We must remember that developers want to keep councillors onside. They need the planning permission. What they don't need is a difficult councillor supporting local residents and making representations to the Planning Committee.
Successful developers – whether they be multinational or just small local builders – know they must take into account the opinion of the local community.
In the numerous planning applications that I have been involved with I have found they will compromise. But you must keep your nerve and push them to the limit. They are in it to make a profit, and a plot of land with no planning permission is practically worthless.
You must be able to judge when you have reached the limit with the developer, especially when it is an empty site that will eventually be built on.
Councillors need to speak with residents, engage with them and ask what they will accept.
I always refuse to compromise on backland or garden development because as far as I am concerned gardens should be sacrosanct. But 'brownfield' sites will eventually be developed, so councillors need to be able to influence the eventual outcome.
Everyone would agree that London and the southeast is overcrowded, so what is the answer? Because we are already overcrowded do we just build more and more because it doesn’t matter anymore?
Should we be building flats and calling them family accommodation? Has history taught us nothing? How can we subject children to life in vast, soulless housing estates?
I would suggest that tearing down the ‘slums’ as they were described – whole streets of Victorian houses, communities where people had lived for decades – was an unmitigated disaster.
If houses don’t have bathrooms or central heating, renovate them. Modernise them. Build on the back and if there is no room, convert the loft space. How much better to conserve and improve then to destroy!
All over England residents are fighting to save great swathes of Victorian terraces from the relentless march of so-called progress.
For centuries we built communities – from the Middle Ages when our ancestors lived in mediaeval villages to the time when the Victorians transformed our towns and cities. Millions of us still live with that model.
In one of his many books, David Attenborough wrote that London is a series of villages. Of course he is right. The Victorians built communities: they would never dream of building houses without local schools, churches, shops, pubs, employment, meeting rooms and parks.
And these days, where are the most popular places to live in Britain’s largest cities? They are the places with plenty of green space, local shops and a sense of community.
Millions of city dwellers, like me, sometimes dream of living in that idyllic cottage in the depths if the country. Then reality wakes us up and we realise we could never leave what we consider to be the most wonderful dynamic diverse city in the world.
So we do the next best thing and cleave to our familiar surroundings. We love to live in a ‘village’ atmosphere, our own space in a huge metropolis, our own community which we fiercely protect, our schools, our pubs, our parks – woe betide anyone who seeks to destroy them.

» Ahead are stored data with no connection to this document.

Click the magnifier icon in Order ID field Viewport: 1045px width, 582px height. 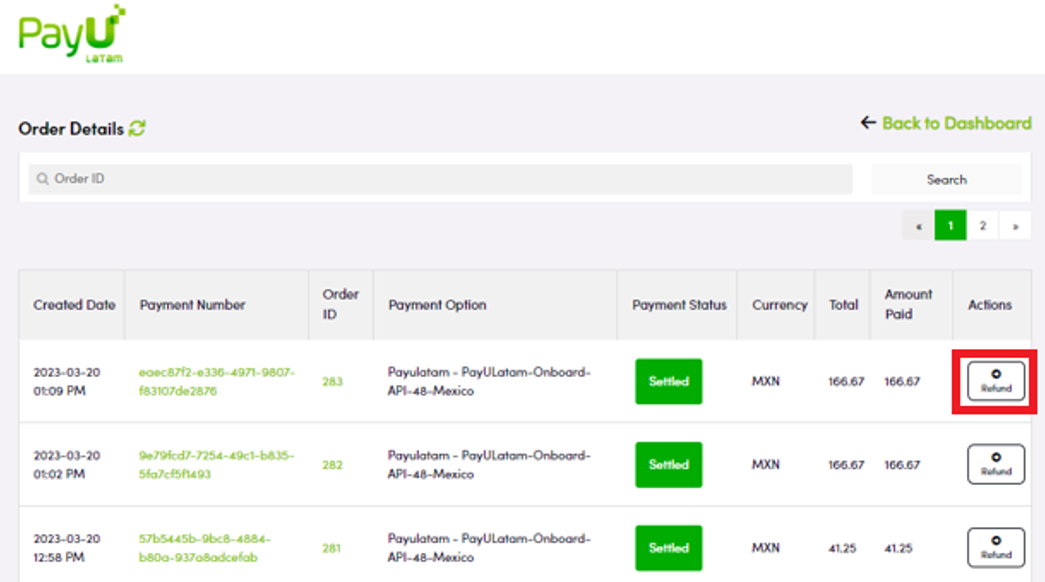click(x=43, y=179)
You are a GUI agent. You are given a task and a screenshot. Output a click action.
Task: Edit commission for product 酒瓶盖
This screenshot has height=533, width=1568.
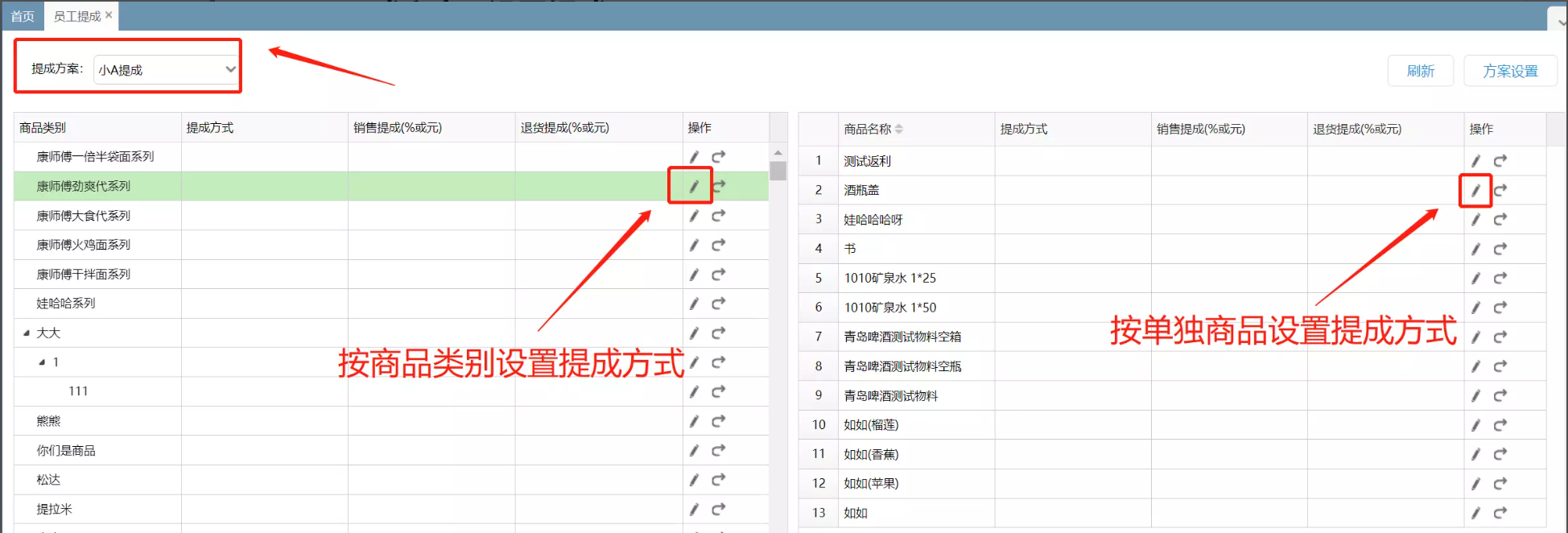pyautogui.click(x=1475, y=191)
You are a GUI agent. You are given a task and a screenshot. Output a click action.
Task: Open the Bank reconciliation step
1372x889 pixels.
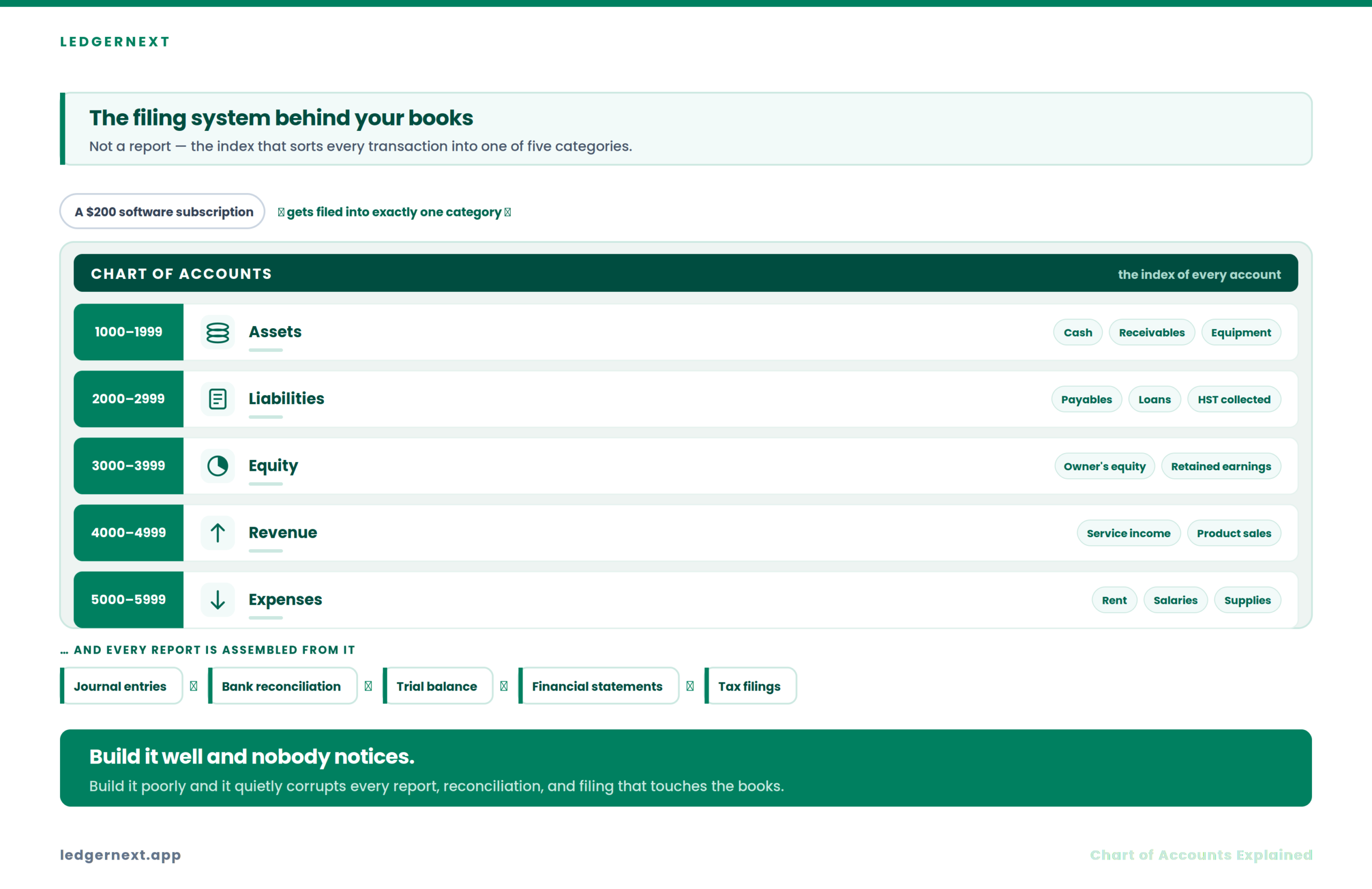coord(282,686)
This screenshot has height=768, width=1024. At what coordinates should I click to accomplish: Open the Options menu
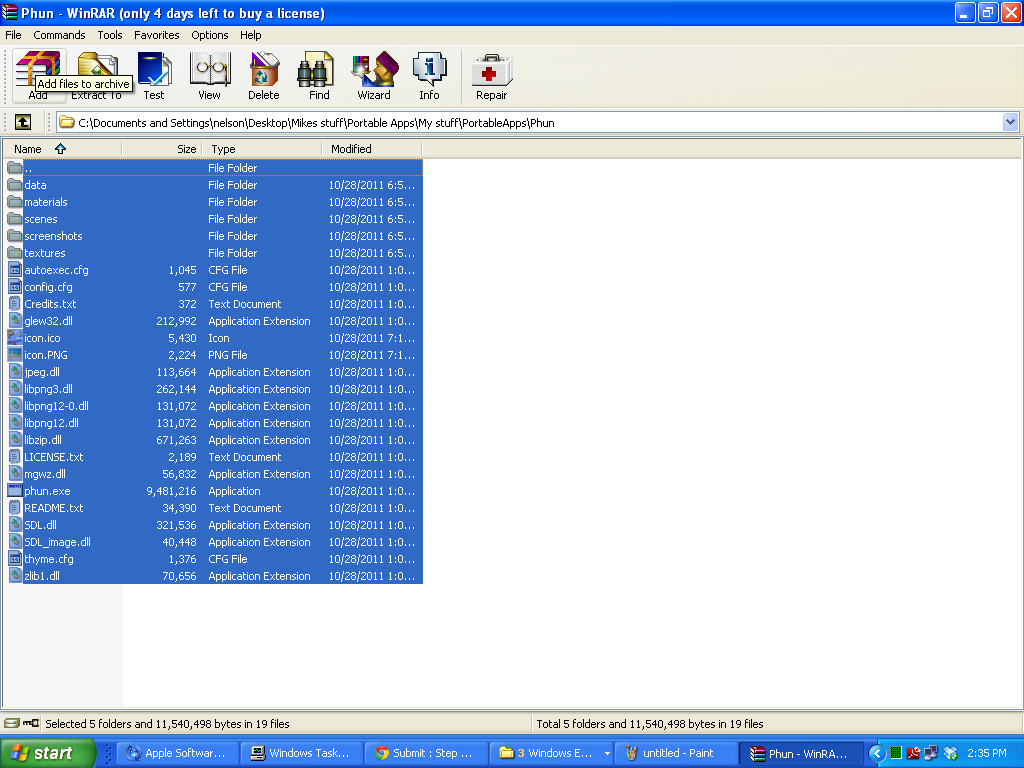pos(209,34)
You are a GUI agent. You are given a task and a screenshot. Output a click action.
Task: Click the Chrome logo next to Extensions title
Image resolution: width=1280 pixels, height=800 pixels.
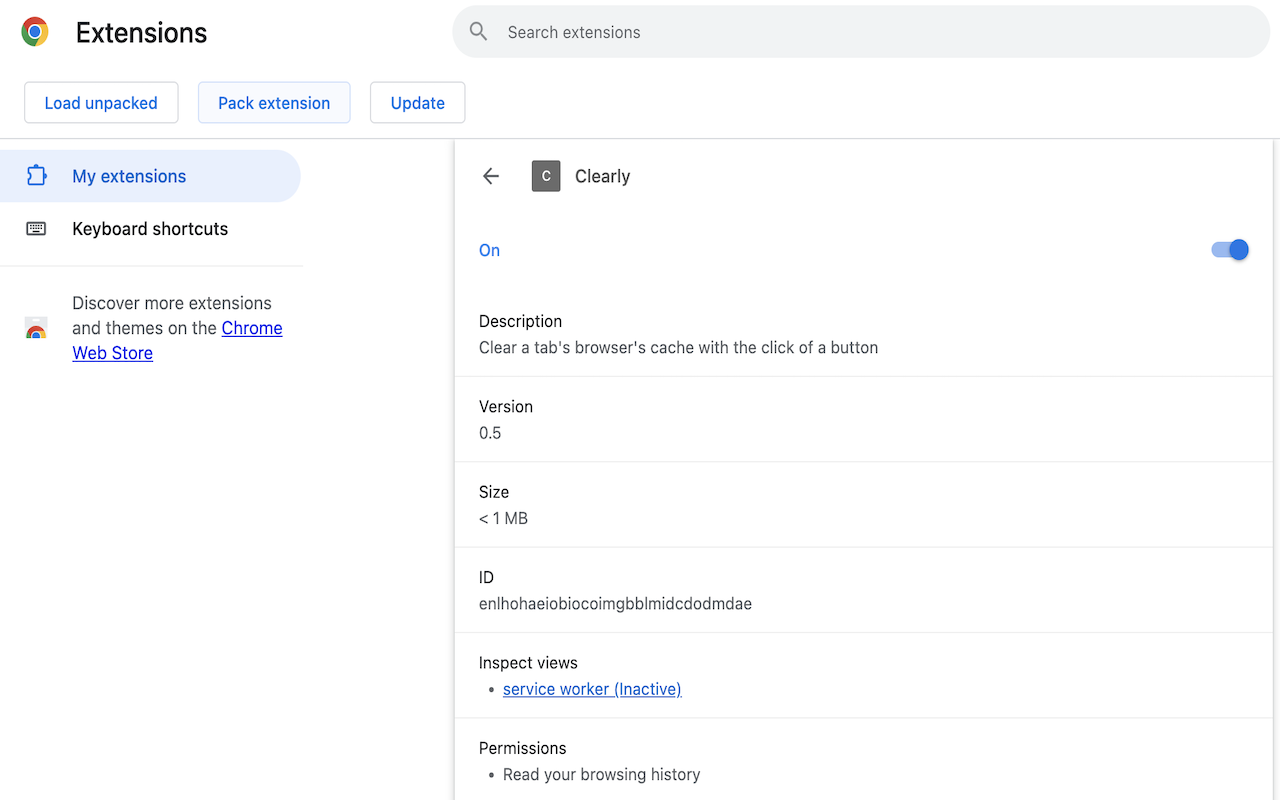tap(34, 31)
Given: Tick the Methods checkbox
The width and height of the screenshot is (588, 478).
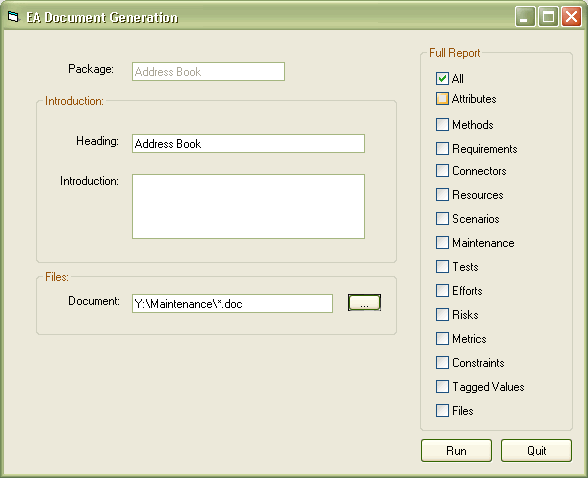Looking at the screenshot, I should click(x=442, y=124).
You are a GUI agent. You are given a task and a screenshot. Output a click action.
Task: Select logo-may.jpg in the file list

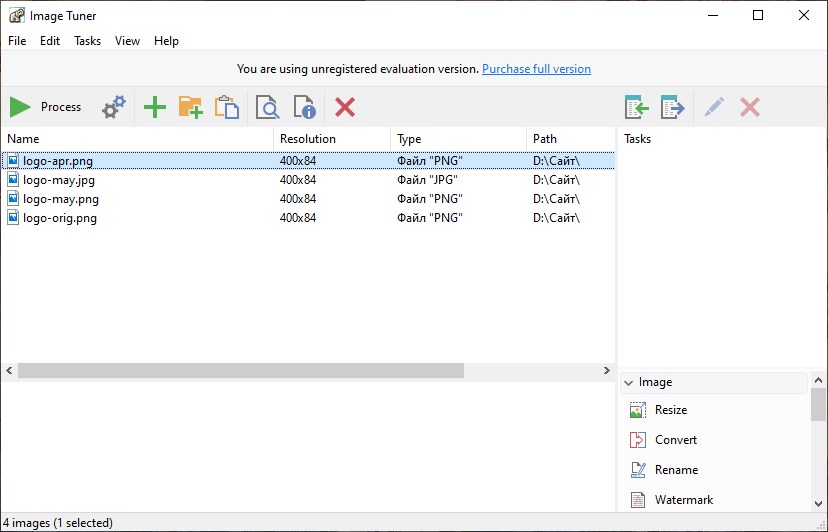click(x=58, y=180)
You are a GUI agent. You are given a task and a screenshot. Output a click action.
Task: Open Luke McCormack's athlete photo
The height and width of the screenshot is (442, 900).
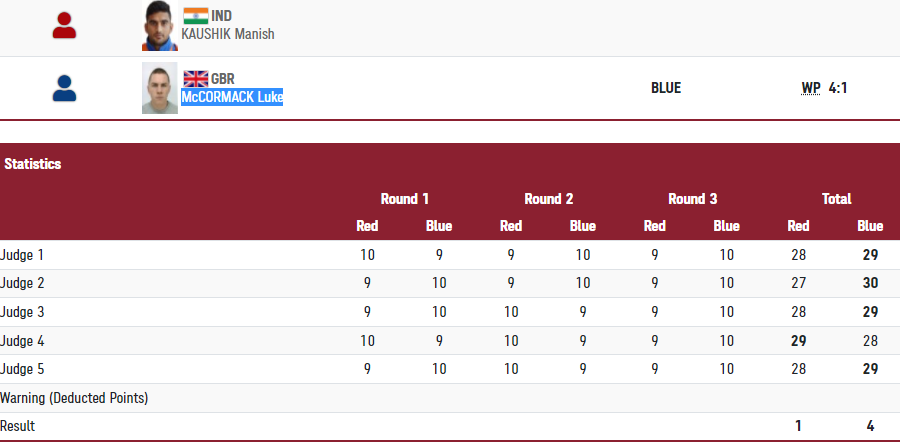pos(159,89)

Large cities are often criticised for being cold and unfriendly, but only by those who don’t know or understand them. Most are melting pots where everyone is welcome and no-one is a stranger. Our ‘villages’ may have changed and diversified, but they are just as precious.
We need to get to a point where councillors and the council decide what development is needed in the borough, or ward, and invite developers to bid for the work.
It should be the locally-elected representatives – working with the cooperation of the local community – who identify any available land and tell developers what they want.
One thing I have learned as a councillor in London, is that people will come together as a community to fight perceived injustice. This should not be underestimated. Councils and councillors should be given the power to shape our communities and our towns.